» **RECORDED INFORMATION**:
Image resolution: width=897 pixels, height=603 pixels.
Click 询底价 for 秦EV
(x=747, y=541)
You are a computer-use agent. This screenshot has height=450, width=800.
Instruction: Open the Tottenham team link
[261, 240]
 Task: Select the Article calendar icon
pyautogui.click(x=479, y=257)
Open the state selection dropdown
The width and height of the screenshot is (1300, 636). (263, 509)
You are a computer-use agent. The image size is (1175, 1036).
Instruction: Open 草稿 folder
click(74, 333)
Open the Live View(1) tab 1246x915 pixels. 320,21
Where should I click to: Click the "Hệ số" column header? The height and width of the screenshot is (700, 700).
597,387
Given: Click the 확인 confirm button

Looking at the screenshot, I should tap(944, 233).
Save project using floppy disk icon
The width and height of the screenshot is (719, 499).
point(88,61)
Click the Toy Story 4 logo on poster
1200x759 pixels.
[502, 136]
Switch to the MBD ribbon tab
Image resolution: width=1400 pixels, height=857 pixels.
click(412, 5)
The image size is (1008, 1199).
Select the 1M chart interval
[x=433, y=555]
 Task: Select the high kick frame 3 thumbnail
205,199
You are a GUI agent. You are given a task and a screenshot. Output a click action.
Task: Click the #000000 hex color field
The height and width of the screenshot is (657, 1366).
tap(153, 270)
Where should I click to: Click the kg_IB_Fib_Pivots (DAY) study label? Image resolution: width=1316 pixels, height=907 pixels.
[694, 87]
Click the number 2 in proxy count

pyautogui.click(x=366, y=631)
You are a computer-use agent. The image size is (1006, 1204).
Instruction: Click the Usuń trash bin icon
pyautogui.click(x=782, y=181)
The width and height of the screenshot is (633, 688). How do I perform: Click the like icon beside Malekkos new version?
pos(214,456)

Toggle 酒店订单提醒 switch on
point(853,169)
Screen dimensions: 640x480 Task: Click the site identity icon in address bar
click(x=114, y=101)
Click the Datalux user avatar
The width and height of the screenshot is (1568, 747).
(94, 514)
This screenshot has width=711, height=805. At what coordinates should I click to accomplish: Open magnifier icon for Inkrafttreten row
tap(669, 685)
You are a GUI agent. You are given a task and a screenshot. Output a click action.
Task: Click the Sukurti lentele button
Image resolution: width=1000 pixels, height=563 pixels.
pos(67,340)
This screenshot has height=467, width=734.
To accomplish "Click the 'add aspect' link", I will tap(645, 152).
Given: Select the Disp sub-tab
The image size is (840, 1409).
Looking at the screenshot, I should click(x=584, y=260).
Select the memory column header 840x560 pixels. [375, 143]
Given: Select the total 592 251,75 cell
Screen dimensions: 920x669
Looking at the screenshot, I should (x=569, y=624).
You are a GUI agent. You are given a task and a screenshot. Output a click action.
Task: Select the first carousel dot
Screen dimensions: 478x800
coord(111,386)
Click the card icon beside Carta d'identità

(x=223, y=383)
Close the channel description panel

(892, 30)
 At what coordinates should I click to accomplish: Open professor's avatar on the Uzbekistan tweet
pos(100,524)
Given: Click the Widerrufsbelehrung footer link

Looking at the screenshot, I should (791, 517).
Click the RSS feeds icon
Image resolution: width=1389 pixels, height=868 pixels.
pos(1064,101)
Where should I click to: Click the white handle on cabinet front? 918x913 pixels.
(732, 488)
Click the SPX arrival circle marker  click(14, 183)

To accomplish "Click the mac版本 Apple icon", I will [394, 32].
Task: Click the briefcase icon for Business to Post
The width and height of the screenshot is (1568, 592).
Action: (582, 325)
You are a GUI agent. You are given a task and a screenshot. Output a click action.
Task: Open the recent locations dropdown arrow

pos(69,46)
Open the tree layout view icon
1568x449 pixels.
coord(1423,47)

» **PROBLEM DESCRIPTION**: Every line above should be written out again exactly as it stands.

» **ANSWER SECTION**:
Image resolution: width=897 pixels, height=603 pixels.
Click 询底价 for 秦EV
(x=747, y=541)
You are a computer-use agent. This screenshot has height=450, width=800.
Instruction: Open the Tottenham team link
[261, 240]
 Task: Select the Article calendar icon
pyautogui.click(x=479, y=257)
Open the state selection dropdown
The width and height of the screenshot is (1300, 636). (263, 509)
You are a computer-use agent. The image size is (1175, 1036).
Instruction: Open 草稿 folder
click(74, 333)
Open the Live View(1) tab 1246x915 pixels. 320,21
Where should I click to: Click the "Hệ số" column header? The height and width of the screenshot is (700, 700).
597,387
Given: Click the 확인 confirm button

Looking at the screenshot, I should tap(944, 233).
Save project using floppy disk icon
The width and height of the screenshot is (719, 499).
point(88,61)
Click the Toy Story 4 logo on poster
1200x759 pixels.
[502, 136]
Switch to the MBD ribbon tab
Image resolution: width=1400 pixels, height=857 pixels.
click(412, 5)
The image size is (1008, 1199).
Select the 1M chart interval
[x=433, y=555]
 Task: Select the high kick frame 3 thumbnail
205,199
You are a GUI agent. You are given a task and a screenshot. Output a click action.
Task: Click the #000000 hex color field
The height and width of the screenshot is (657, 1366).
tap(153, 270)
Where should I click to: Click the kg_IB_Fib_Pivots (DAY) study label? Image resolution: width=1316 pixels, height=907 pixels.
[694, 87]
Click the number 2 in proxy count

pyautogui.click(x=366, y=631)
You are a computer-use agent. The image size is (1006, 1204).
Instruction: Click the Usuń trash bin icon
pyautogui.click(x=782, y=181)
The width and height of the screenshot is (633, 688). How do I perform: Click the like icon beside Malekkos new version?
pos(214,456)

Toggle 酒店订单提醒 switch on
point(853,169)
Screen dimensions: 640x480 Task: Click the site identity icon in address bar
click(x=114, y=101)
Click the Datalux user avatar
The width and height of the screenshot is (1568, 747).
(94, 514)
This screenshot has width=711, height=805. At what coordinates should I click to accomplish: Open magnifier icon for Inkrafttreten row
tap(669, 685)
You are a GUI agent. You are given a task and a screenshot. Output a click action.
Task: Click the Sukurti lentele button
Image resolution: width=1000 pixels, height=563 pixels.
pos(67,340)
This screenshot has height=467, width=734.
To accomplish "Click the 'add aspect' link", I will tap(645, 152).
Given: Select the Disp sub-tab
The image size is (840, 1409).
Looking at the screenshot, I should click(x=584, y=260).
Select the memory column header 840x560 pixels. [375, 143]
Given: Select the total 592 251,75 cell
Screen dimensions: 920x669
Looking at the screenshot, I should (x=569, y=624).
You are a GUI agent. You are given a task and a screenshot. Output a click action.
Task: Select the first carousel dot
Screen dimensions: 478x800
coord(111,386)
Click the card icon beside Carta d'identità

(x=223, y=383)
Close the channel description panel

(892, 30)
 At what coordinates should I click to accomplish: Open professor's avatar on the Uzbekistan tweet
pos(100,524)
Given: Click the Widerrufsbelehrung footer link

Looking at the screenshot, I should (791, 517).
Click the RSS feeds icon
Image resolution: width=1389 pixels, height=868 pixels.
pos(1064,101)
Where should I click to: Click the white handle on cabinet front? 918x913 pixels.
(732, 488)
Click the SPX arrival circle marker  click(14, 183)

To accomplish "Click the mac版本 Apple icon", I will [394, 32].
Task: Click the briefcase icon for Business to Post
The width and height of the screenshot is (1568, 592).
Action: (582, 325)
You are a GUI agent. You are given a task and a screenshot. Output a click action.
Task: Open the recent locations dropdown arrow

pos(69,46)
Open the tree layout view icon
1568x449 pixels.
coord(1423,47)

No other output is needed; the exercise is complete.